What made you choose the Pink Headed Duck over and above other supposedly extinct species?

“Well, it all began in 1998 when I picked up a book on extinct birds on my lunch-break, and if that hadn’t happened that day, I don’t think we’d be having this conversation. There were 3 case histories on extinct birds: the dodo, the great auk and India’s pink-headed duck. I’m the sort of person who gets frustrated if I’m interested in something and then I find there’s something, some knowledge assumed of me within my interest I don’t know about – then I tend to go a bit overboard to catch up. I hadn’t a clue about the pink-headed duck. And just to rub it in, the pink-headed duck’s gorgeous plumage, exotic location and the superb narrative in the book captivated me.
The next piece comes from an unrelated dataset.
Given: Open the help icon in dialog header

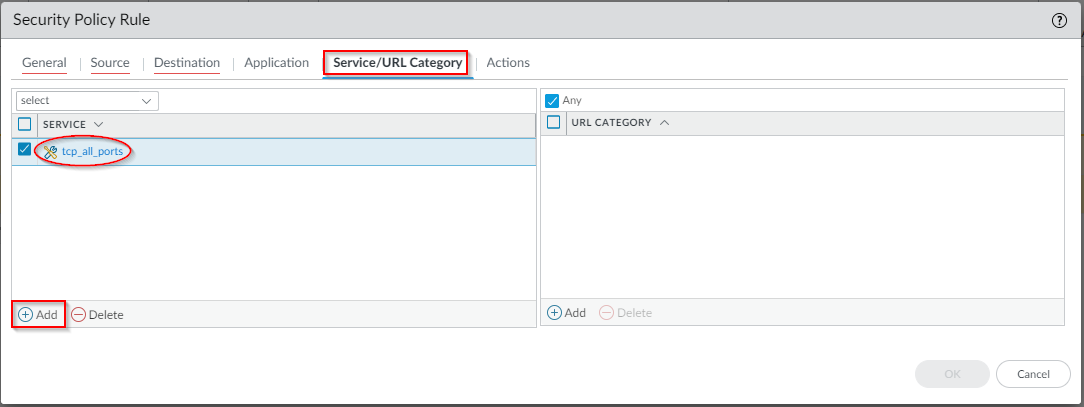Looking at the screenshot, I should tap(1060, 21).
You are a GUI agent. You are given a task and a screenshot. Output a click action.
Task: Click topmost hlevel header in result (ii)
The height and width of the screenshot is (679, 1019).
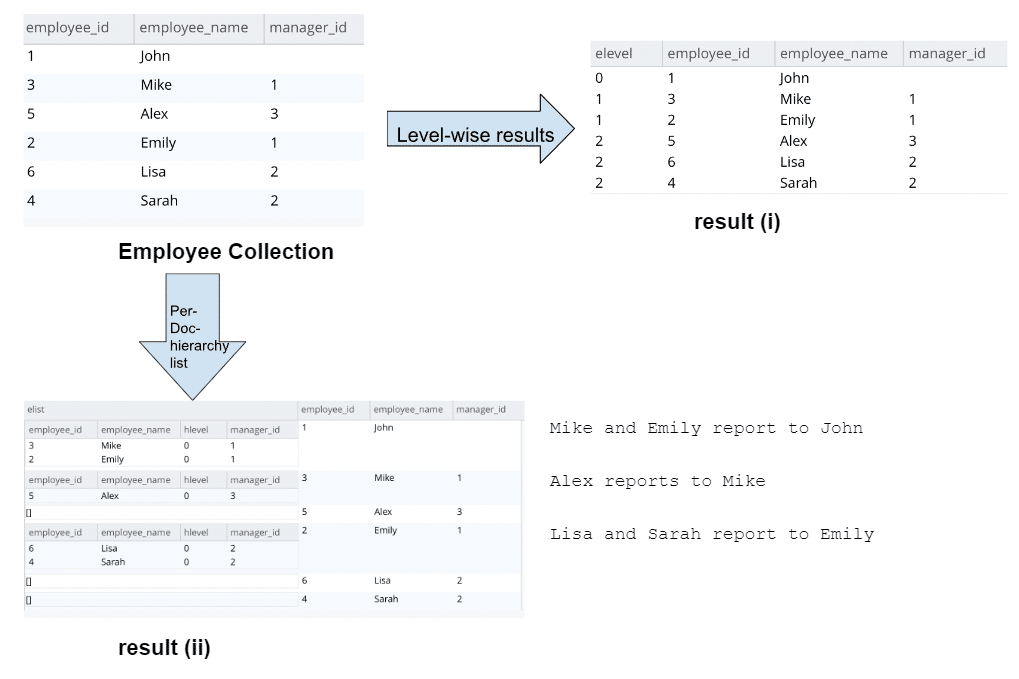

It described the British raj, dense, vanished grasslands infested 150 years ago with crocodiles and tigers; shallow, warm lagoons and pools; elephants, pink and white lotus flowers and many birds, the rarest and most prized being the pink-headed duck. That whole lost world grabbed me. Then I learned that the pink-headed duck’s extinction was really very recent, and when that happens you’re sort of in with a chance! So it all led from that one lunch-break. I think India is no longer realistically capable of bringing up a live pink-headed duck although there are a few areas on the eastern borders worth looking at. But by chance Burma, which is largely unexplored and documented has ecosystems that match those vanished ecosystems around Calcutta and eastern India that pink-headed ducks once thrived in. There’s been a fairly credible sighting last year of three birds, and I must say it was enough to re-direct the next expedition from the south-west to the north-west. 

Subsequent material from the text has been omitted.